D’Arbignal mimed blowing her a kiss. “Only if you promise to insult me some more.”

Gilliam seemed flummoxed. She opened and closed her mouth a number of times before saying, “Get back on the wire and try again.”

D’Arbignal climbed the ladder to the high wire. “The very words you speak are my sustenance. I need no other.”

Gilliam said nothing. D’Arbignal shrugged and trotted out onto the high wire. Proceeding smoothly, he performed a cartwheel across the wire and landed in a deep lunge. He wavered a moment, catching his balance, and then placed both hands onto the wire and carefully extended his legs and torso into a full handstand.

He lowered first one leg and then the other until he was upright again. He hesitated.

“What are you waiting for,” Gilliam said, “a drumroll?”

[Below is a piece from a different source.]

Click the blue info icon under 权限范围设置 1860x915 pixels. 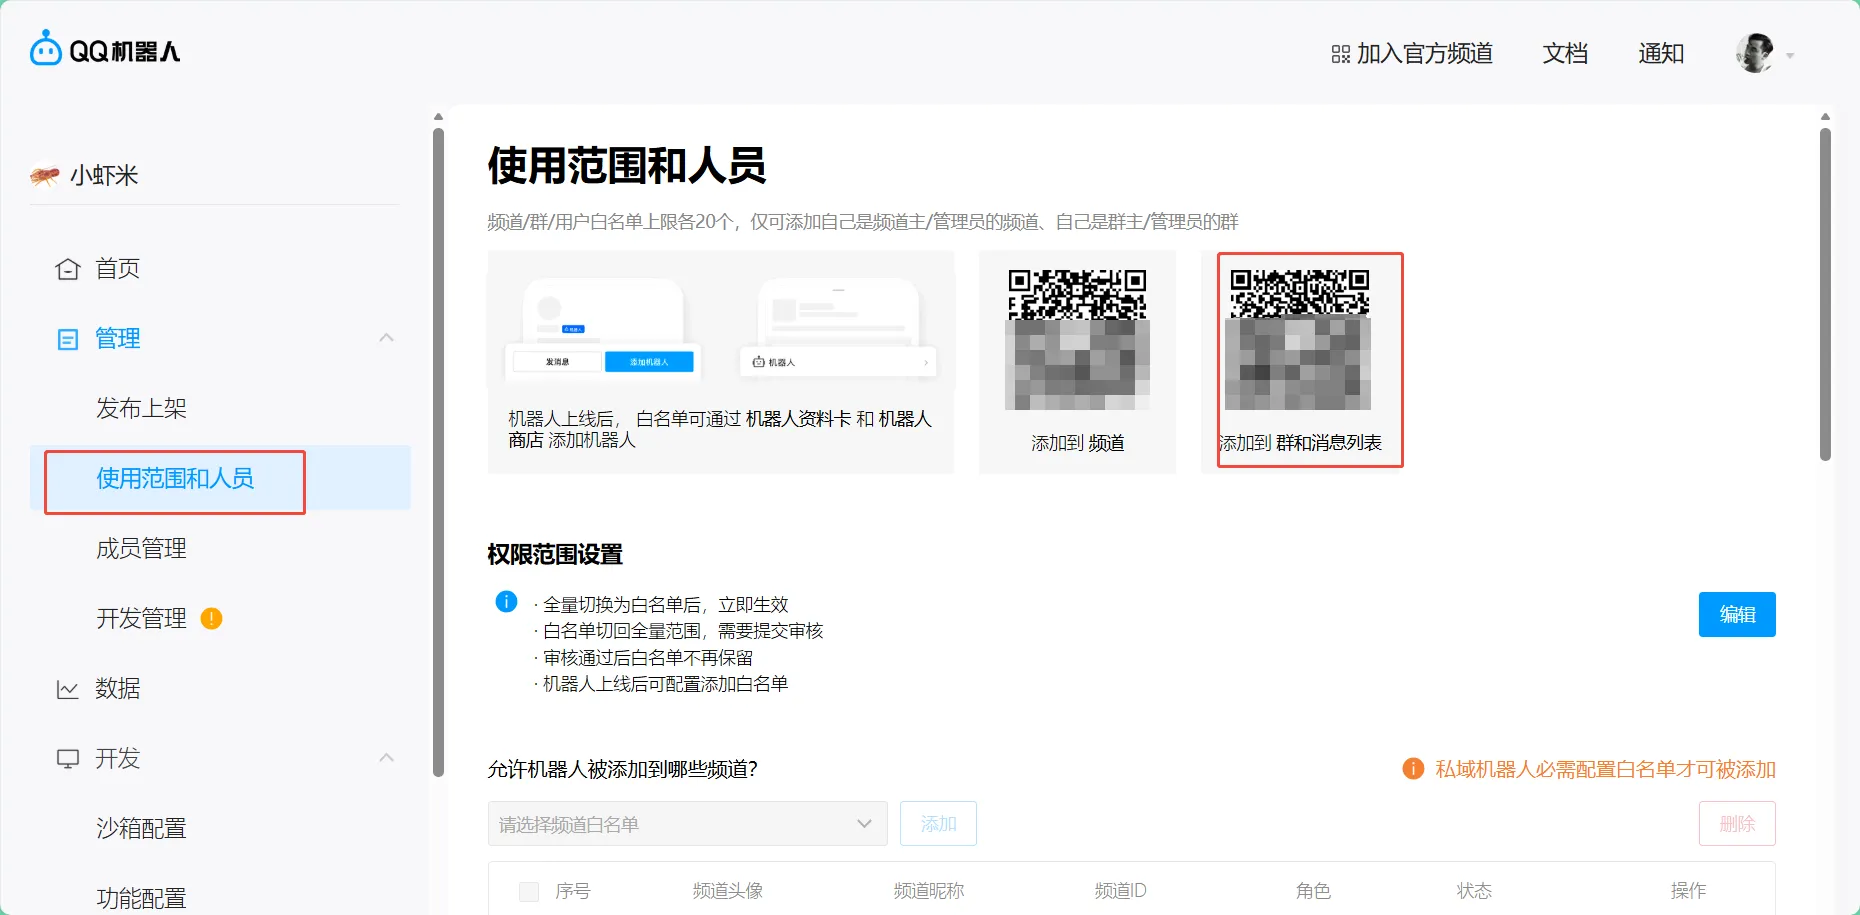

D’Arbignal’s eyebrows furrowed for a moment, and then he visibly relaxed. He squatted on the wire, caught his balance, and then sprung backward into the air. His body corkscrewed into a full turn. At the completion of the corkscrew, he extended his hands toward the wire …

… and missed it.

He cried out, partly in dismay, it seemed, but also partly in fury. He tumbled in an inglorious ball to land once more onto the safety net. The Cyclops’s heart was pounding.

He slammed his fist into his hand. “This is trying my patience!”

The sound of someone clapping echoed through the tent. The Cyclops looked to the entrance.

Conchinara walked in with a seductive smile on her face. She looked so stunning today that even the Cyclops drew a sharp breath. The dancer prowled into the room, placing one bare foot in front of the other, causing her hips to undulate. Her costume—what there was of it—was skintight and almost translucent.